Sorbonne Université, CNRS, IBPS, Laboratoire de Biologie Computationnelle et Quantitative (LCQB), 75005 Paris, France.
Bioinformatics Unit (MF1), Department for Methods Development and Research Infrastructure, Robert Koch Institute, 13353 Berlin, Germany.
Genome Res. 2021 Aug;31(8):1462-1473. doi: 10.1101/gr.274696.120. Epub 2021 Jun 15.
Understanding how protein function has evolved and diversified is of great importance for human genetics and medicine. Here, we tackle the problem of describing the whole transcript variability observed in several species by generalizing the definition of splicing graph. We provide a practical solution to construct parsimonious evolutionary splicing graphs where each node is a minimal transcript building block defined across species. We show a clear link between the functional relevance, tissue regulation, and conservation of alternative transcripts on a set of 50 genes. By scaling up to the whole human protein-coding genome, we identify a few thousand genes where alternative splicing modulates the number and composition of pseudorepeats.

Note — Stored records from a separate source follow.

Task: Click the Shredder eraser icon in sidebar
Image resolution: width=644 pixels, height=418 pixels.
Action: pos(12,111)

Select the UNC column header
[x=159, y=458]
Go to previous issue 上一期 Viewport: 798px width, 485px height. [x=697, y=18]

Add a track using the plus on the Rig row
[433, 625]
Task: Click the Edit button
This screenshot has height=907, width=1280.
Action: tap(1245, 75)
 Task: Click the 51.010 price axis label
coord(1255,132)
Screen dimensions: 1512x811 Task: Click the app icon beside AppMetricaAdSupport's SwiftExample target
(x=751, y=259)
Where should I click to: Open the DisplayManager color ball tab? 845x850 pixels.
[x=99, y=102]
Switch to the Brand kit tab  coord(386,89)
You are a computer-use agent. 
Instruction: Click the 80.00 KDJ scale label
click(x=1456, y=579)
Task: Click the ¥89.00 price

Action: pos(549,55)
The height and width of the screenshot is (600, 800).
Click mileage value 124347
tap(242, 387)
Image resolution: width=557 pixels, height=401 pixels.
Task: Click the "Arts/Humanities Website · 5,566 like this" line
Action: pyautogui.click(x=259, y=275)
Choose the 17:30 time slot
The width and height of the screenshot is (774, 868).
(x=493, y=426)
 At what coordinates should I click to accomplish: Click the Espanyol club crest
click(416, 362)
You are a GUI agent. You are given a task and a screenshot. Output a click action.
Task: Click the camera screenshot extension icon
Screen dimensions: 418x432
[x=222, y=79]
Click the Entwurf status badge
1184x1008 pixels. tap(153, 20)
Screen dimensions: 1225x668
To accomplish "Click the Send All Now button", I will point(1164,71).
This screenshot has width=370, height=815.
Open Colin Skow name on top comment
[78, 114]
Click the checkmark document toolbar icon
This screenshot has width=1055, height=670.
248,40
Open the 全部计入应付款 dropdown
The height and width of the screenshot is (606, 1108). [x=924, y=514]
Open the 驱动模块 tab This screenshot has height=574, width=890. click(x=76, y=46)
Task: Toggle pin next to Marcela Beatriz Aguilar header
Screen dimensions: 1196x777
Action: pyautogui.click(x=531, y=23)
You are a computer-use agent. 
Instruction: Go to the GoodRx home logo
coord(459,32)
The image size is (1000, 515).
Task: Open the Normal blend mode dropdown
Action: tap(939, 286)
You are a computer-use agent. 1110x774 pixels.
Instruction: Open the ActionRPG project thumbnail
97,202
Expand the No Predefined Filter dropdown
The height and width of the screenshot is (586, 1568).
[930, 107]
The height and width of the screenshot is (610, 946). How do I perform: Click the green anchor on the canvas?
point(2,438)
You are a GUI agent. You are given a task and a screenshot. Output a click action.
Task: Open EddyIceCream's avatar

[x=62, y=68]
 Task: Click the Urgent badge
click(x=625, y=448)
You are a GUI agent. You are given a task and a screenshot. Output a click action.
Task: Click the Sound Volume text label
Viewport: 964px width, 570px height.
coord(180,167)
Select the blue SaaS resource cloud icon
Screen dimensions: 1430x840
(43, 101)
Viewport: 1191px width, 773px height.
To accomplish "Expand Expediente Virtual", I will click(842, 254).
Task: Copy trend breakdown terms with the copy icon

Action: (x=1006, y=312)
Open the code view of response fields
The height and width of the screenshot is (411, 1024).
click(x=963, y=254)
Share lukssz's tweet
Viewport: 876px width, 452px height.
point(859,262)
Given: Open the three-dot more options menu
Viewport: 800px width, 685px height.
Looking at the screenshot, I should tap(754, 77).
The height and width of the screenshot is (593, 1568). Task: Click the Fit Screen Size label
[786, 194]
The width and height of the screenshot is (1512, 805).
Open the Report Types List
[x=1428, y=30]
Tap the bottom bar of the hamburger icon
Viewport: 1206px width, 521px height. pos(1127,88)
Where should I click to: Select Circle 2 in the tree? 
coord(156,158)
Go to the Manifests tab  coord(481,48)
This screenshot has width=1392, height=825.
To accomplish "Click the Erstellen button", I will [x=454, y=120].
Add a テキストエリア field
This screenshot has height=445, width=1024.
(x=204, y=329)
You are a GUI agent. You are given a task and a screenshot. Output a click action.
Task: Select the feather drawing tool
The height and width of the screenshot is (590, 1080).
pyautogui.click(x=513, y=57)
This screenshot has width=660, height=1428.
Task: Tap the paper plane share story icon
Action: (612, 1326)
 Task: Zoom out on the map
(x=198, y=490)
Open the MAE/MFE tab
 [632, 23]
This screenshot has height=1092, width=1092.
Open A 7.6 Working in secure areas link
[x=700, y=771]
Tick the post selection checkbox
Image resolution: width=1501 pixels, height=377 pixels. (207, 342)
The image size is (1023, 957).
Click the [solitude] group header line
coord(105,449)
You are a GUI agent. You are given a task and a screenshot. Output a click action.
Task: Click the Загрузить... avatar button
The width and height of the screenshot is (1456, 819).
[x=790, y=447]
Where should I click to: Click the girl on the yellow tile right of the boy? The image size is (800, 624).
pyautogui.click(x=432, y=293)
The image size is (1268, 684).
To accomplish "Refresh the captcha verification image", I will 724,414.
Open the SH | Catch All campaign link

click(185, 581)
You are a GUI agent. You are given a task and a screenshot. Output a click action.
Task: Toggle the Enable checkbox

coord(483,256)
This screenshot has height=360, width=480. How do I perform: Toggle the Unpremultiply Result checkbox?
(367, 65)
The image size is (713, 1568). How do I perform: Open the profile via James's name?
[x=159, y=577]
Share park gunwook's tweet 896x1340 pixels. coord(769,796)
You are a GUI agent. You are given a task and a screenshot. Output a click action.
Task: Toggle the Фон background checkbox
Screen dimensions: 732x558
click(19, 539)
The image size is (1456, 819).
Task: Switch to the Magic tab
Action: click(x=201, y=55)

We have implemented our approach in ThorAxe, an efficient, versatile, robust, and freely available computational tool.
了解蛋白质功能是如何进化和多样化的,对于人类遗传学和医学来说非常重要。在这里,我们通过推广剪接图的定义来解决描述在几个物种中观察到的整个转录变体的问题。我们提供了一种实用的解决方案来构建简约的进化剪接图,其中每个节点都是在物种间定义的最小转录构建块。我们在一组 50 个基因上展示了功能相关性、组织调节和替代转录本的保守性之间的明确联系。通过扩展到整个人类蛋白质编码基因组,我们确定了几千个基因,其中可变剪接调节了伪重复的数量和组成。我们已经在 ThorAxe 中实现了我们的方法,这是一个高效、通用、强大且免费的计算工具。